Petrol and Diesel Cars Banned by 2035, EU Parliament Announces

As the EU doubles down on its green agenda, lawmakers in the European Parliament approved a measure to support a ban on the sale of petrol and diesel cars by 2035.

MEPs met in the French city of Strasbourg and passed a resolution requiring automakers to cut carbon emissions by 100% by 2035, effectively prohibiting the sale of new combustion engine cars in the 27 member countries.

After a measure to protect hybrid automobiles from the centre-right European People’s Party was voted down, the legislation would ban the sale of hybrid vehicles that still use some gas. According to Euractiv, the EPP also failed to implement an amendment that would have taken into consideration the overall carbon emissions involved in the construction of a vehicle.

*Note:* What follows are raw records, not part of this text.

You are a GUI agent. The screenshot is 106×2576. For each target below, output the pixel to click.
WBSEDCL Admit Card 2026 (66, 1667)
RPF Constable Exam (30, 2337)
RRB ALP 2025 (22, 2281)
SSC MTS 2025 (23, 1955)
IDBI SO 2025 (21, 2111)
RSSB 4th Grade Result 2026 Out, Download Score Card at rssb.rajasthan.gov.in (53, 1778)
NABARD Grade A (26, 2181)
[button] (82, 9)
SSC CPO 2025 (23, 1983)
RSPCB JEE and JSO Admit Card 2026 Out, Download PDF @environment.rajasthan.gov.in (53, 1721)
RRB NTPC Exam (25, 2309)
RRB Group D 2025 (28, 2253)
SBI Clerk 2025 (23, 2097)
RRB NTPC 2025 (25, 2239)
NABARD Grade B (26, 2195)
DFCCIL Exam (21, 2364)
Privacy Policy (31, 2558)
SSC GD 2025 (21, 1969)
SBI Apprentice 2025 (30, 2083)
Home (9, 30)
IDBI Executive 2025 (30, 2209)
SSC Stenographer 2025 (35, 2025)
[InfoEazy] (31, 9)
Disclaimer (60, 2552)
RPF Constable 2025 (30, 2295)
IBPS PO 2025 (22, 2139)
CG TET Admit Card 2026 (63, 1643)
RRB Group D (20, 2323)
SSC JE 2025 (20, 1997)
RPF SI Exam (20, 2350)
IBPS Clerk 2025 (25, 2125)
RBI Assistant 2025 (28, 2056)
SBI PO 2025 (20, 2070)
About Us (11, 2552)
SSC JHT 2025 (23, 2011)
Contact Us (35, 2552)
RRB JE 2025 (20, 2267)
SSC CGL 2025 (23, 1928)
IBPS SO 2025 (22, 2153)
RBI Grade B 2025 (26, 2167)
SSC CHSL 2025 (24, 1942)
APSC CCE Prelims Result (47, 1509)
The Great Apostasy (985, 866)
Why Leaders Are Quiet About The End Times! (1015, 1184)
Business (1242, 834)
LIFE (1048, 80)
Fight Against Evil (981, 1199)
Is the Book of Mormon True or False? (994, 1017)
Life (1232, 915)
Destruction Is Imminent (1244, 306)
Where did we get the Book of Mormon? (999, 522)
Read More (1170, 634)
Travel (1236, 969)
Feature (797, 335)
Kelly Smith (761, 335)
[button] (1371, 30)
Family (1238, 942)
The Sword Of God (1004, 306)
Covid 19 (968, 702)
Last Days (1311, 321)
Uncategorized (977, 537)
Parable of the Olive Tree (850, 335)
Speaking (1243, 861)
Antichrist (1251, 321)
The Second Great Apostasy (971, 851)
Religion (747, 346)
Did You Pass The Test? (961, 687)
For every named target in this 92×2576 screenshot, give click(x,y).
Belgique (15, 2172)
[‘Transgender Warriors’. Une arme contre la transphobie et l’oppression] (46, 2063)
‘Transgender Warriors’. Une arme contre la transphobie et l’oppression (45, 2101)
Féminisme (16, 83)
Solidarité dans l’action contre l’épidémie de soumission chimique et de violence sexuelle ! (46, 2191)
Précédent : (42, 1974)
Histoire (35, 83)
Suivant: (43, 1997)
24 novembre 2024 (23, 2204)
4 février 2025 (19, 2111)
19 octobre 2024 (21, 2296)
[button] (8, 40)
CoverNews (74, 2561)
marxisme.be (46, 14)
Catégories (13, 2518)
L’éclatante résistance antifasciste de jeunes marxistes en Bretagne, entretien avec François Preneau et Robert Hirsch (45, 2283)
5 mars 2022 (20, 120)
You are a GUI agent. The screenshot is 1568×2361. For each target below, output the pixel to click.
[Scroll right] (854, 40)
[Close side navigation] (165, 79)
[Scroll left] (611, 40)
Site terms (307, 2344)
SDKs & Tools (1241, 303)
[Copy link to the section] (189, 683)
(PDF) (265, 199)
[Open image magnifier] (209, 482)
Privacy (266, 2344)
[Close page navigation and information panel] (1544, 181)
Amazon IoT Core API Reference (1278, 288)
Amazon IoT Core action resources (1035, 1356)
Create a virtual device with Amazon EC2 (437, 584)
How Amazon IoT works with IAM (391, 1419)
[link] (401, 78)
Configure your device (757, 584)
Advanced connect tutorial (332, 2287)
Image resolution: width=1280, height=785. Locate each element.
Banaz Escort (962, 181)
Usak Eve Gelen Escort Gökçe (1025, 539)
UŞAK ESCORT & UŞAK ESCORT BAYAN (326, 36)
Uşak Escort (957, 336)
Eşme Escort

“This position of the European Parliament is an important victory and consistent with our objective of climate neutrality,” said Pascal Canfin, chair of the EU’s environmental committee.

According to estimates from the European Automobile Manufacturers’ Association, only 18% of cars driven in the EU last year were electric or hybrid, implying that Europeans will have to drastically change their driving habits over the next decade to conform to left-wing lawmakers’ wishes.

The European People’s Party’s Agnes Evren stated the proposal will “condemn industrial activity and strongly penalise consumers.”

Evren argued that the legislation would prevent electric car alternatives such as high-performance hybrids and biofuel vehicles from entering the market, despite the fact that they have the potential to be even more environmentally friendly than electric vehicles, which often still use coal or natural gas to power them.

However, many have questioned whether electric automobiles, which take enormous amounts of energy to manufacture, including rare earth mineral extraction for their batteries, are helpful in decreasing carbon emissions.

Bjrn Lomborg, the director of the Copenhagen Consensus Center and author of The Skeptical Environmentalist, has previously said that while electric automobiles are “labelled as environmentally good,” “producing the electricity they require nearly invariably includes burning fossil fuels.”

The vast energy required to build the batteries for electric cars, according to the former director of the Danish government’s Environmental Assessment Institute, implies that they start reducing emissions only after being driven 60,000 kilometres.

Electric automobiles have become a cause de jour for globalist politicians in the West, despite their high cost and limitations. In 2020, British Prime Minister Boris Johnson declared that the UK would seek a similar ban on combustion engines by 2030 as part of his Build Back Better plan, allocating £2.8 billion in government funds to support the electric car industry.